Show every line in the entries below where the word "Given" appears.
─── INFORMATION SUPPLIED
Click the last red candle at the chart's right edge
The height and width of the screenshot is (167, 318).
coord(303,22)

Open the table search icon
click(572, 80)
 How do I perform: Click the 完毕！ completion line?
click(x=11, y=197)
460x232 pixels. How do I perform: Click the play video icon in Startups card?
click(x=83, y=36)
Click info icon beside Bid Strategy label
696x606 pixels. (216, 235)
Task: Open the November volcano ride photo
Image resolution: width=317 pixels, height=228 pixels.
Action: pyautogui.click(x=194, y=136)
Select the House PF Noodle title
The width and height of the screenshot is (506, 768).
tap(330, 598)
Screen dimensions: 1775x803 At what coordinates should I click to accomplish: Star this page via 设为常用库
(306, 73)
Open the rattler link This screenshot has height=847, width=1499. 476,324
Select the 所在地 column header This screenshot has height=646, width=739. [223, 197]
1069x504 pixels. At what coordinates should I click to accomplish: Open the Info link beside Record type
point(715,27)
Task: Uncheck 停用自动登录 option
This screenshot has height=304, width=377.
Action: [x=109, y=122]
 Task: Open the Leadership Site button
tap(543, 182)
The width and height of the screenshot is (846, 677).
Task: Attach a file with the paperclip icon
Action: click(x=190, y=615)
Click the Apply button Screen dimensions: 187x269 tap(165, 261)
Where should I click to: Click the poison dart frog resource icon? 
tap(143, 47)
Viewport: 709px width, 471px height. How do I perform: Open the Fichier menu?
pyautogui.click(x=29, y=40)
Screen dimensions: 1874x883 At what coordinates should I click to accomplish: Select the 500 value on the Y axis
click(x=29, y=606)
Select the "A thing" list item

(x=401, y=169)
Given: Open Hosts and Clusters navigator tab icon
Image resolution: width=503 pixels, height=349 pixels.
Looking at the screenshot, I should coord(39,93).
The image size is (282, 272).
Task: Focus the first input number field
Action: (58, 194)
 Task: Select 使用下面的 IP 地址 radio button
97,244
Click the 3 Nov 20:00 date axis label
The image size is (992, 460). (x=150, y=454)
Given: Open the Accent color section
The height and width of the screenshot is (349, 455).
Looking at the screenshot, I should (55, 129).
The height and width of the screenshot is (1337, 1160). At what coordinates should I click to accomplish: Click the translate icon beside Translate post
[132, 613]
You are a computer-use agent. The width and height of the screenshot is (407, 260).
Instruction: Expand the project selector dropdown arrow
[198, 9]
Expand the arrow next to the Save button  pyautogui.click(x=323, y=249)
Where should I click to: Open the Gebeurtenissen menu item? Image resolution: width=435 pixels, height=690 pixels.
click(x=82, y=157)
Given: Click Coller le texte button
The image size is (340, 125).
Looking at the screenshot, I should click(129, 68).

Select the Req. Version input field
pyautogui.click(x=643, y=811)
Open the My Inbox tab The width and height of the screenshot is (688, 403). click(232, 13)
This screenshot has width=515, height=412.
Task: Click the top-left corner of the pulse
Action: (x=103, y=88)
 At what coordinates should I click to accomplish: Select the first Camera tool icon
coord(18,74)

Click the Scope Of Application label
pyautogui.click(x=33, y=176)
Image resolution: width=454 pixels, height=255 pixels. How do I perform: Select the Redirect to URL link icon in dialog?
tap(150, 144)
──────
→ **ANSWER SECTION**:
Given: Open Hosts and Clusters navigator tab icon
Given: Open the Accent color section
Given: Click Coller le texte button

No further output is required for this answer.